Hellenhahn-Schellenberg

Birkenhof BrennereiBirkenhof Brennerei

Der 1831 auf Anordnung von Herzog Wilhelm von Nassau zusammengelegte Doppelort Hellenhahn-Schellenberg liegt im Verlauf der B 255 zwischen Rennerod und Höhn. Hellenhahn wurde 1062 erstmals als Hildenhagen urkundlich erwähnt und ist damit der älteste bezeugte Ort mit dem Namensbestandteil hagen oder hain im Westerwald.

Seit 2005 ist Hellenhahn-Schellenberg Standort eines Museumladens für historische Reklame. Unter dem Namen Tante-Emmas-Welt hat Betreiber Wolfgang Burkhardt Tausende kleiner und großer Objekte gesichtet und sortiert und in alten Verkaufstresen, Schränken und Vitrinen präsentiert. Wer durch die Tür in den gut 50qm großen Museumsladen tritt, taucht ab in eine Zeit, in der viele Grundnahrungsmittel noch lose angeboten, abgewogen und in Papier eingerollt oder eingetütet wurden, wo sich Gurkenglas, Konfektbehälter und Schuhcreme-Verkaufsständer dicht gedrängt den knappen Platz auf der hölzernen Theke teilen mussten. Wer auf der Suche nach Werbeschildern, Blechdosen und Kautabaktöpfen ist, kann in Tante Emmas Welt nicht nur staunen, sondern auch kaufen oder mit anderen historischen Funden tauschen.
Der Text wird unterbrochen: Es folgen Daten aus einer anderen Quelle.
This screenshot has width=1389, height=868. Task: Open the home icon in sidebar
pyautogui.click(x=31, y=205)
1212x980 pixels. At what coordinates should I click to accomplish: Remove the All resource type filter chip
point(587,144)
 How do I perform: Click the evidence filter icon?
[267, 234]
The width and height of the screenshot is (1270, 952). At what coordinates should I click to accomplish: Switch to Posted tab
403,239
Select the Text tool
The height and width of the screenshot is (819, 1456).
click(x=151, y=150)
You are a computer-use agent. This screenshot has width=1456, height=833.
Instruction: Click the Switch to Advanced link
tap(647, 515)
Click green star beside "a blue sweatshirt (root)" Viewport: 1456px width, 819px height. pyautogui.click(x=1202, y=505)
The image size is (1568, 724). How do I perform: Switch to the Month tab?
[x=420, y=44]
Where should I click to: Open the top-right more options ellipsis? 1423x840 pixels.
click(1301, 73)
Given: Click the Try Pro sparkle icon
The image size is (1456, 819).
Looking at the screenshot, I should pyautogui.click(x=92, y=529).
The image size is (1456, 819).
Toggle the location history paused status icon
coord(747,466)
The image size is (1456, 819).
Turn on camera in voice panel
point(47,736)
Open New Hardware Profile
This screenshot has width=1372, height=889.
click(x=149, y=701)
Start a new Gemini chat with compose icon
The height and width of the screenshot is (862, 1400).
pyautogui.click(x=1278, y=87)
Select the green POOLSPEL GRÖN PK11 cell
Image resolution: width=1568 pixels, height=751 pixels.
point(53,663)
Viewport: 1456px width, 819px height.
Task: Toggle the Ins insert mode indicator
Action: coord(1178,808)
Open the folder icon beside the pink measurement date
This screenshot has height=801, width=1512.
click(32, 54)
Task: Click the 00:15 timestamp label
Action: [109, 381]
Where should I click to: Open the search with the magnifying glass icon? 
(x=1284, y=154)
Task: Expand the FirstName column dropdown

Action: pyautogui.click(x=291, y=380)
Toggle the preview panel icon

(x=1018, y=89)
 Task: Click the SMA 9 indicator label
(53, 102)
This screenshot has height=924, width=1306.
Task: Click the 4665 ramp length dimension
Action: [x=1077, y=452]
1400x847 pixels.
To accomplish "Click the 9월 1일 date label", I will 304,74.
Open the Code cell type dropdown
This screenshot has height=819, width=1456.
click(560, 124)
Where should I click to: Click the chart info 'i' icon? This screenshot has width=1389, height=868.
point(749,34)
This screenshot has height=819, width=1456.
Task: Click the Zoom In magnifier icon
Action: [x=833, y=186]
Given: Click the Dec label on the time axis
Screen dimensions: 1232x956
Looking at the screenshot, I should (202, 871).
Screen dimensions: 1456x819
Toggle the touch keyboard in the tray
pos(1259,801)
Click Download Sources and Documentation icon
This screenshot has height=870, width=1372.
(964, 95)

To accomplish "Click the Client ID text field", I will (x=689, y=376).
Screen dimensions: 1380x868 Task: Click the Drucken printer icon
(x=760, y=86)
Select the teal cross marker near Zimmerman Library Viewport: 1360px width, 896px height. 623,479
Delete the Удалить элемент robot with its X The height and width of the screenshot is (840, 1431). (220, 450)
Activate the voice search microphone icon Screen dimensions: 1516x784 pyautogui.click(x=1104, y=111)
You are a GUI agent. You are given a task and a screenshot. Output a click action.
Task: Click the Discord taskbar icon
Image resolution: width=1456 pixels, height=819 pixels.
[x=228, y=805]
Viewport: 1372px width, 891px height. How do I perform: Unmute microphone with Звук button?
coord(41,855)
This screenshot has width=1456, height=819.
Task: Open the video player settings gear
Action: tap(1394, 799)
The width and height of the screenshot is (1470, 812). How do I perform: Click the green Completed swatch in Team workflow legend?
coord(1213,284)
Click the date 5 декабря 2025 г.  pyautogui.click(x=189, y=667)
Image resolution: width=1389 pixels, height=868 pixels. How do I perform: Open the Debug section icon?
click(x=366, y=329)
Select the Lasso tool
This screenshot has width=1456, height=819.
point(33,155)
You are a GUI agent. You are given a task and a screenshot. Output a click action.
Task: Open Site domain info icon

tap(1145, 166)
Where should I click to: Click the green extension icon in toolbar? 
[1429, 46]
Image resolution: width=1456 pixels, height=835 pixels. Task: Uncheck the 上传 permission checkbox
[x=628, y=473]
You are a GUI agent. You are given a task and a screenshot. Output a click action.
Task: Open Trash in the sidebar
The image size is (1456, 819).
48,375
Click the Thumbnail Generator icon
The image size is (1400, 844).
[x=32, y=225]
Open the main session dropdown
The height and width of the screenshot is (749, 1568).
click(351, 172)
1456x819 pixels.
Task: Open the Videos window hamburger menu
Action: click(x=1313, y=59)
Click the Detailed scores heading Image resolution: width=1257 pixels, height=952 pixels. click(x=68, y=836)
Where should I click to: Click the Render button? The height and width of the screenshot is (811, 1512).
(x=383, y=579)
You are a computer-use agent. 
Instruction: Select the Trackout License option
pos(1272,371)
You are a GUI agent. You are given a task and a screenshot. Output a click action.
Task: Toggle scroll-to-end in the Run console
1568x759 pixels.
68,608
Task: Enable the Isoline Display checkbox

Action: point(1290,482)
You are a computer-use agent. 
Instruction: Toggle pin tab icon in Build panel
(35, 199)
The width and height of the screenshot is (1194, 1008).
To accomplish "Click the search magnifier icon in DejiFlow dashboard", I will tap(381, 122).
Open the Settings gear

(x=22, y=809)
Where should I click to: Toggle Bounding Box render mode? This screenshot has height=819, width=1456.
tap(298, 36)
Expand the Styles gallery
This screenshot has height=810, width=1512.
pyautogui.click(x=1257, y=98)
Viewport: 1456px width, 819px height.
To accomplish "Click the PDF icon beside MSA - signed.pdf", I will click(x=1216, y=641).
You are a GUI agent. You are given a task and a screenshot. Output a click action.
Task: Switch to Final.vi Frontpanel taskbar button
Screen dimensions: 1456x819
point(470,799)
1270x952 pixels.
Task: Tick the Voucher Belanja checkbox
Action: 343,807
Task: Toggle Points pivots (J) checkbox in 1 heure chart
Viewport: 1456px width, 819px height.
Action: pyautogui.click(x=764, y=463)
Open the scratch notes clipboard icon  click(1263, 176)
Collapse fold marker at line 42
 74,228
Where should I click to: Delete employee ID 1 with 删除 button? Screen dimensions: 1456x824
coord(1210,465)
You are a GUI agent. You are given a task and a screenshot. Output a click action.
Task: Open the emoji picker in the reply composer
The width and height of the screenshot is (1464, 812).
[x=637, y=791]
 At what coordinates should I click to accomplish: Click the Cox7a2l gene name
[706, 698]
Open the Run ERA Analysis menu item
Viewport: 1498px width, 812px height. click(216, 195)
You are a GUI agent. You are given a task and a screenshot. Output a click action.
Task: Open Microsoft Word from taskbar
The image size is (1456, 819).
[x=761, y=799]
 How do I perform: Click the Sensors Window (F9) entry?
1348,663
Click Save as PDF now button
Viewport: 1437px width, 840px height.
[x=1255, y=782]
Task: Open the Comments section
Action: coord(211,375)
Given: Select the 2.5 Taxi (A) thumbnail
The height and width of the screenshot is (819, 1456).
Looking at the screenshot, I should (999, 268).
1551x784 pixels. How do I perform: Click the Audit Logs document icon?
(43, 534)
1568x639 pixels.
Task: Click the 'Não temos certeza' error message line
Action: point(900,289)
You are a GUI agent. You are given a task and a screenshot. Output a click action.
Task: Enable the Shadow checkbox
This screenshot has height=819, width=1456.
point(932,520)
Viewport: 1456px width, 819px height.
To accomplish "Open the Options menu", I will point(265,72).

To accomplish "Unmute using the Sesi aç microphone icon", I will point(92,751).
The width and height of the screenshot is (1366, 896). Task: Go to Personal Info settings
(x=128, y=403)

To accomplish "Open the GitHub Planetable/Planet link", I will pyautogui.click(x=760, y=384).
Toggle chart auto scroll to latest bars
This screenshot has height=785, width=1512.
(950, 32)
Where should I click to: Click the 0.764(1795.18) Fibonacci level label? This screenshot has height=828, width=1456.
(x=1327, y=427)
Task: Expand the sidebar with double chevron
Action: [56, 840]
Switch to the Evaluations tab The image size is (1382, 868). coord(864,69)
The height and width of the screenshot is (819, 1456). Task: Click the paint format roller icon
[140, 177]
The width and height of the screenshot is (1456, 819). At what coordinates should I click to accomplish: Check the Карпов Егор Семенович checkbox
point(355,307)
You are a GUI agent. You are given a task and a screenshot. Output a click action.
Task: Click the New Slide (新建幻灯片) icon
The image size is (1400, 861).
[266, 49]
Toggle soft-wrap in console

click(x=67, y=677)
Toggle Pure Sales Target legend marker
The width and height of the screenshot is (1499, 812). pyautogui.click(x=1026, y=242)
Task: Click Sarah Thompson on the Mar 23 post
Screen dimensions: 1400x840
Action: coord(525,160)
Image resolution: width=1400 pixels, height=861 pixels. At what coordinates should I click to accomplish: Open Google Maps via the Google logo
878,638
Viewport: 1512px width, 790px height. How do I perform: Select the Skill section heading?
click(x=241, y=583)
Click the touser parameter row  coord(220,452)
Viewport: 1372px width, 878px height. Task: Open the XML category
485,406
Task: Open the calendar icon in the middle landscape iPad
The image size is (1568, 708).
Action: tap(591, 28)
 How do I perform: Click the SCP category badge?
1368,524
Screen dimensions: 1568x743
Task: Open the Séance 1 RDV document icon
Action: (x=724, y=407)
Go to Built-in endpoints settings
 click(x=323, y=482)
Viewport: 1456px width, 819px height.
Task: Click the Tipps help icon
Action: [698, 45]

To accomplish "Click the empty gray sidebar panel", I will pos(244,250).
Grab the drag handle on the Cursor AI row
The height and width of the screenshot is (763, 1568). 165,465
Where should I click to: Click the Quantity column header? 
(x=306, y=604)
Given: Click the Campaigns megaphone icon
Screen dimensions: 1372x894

Im Ortskern von Hellenhahn-Schellenberg lohnt ein Blick auf die katholische Pfarrkirche St. Peter in Ketten. Sie ist 1849-50 aus Westerwälder Basalt auf den Grundmauern der früheren St. Peterskapelle aus dem 14. Jahrhundert erbaut. Im Umfeld der Kirche finden sich auch noch einige gut erhalten Westerwaldhäuser.

Für Wanderer bietet sich ein Abstecher zum Naturdenkmal Seitenstein an, eine Basaltfaufschichtung, die rund 25m in die Höhe ragt. Einige Wanderwege führen hier vorbei. Der Blick vom Wißnerberg eröffnet eine gute Aussicht auf die Umgebung.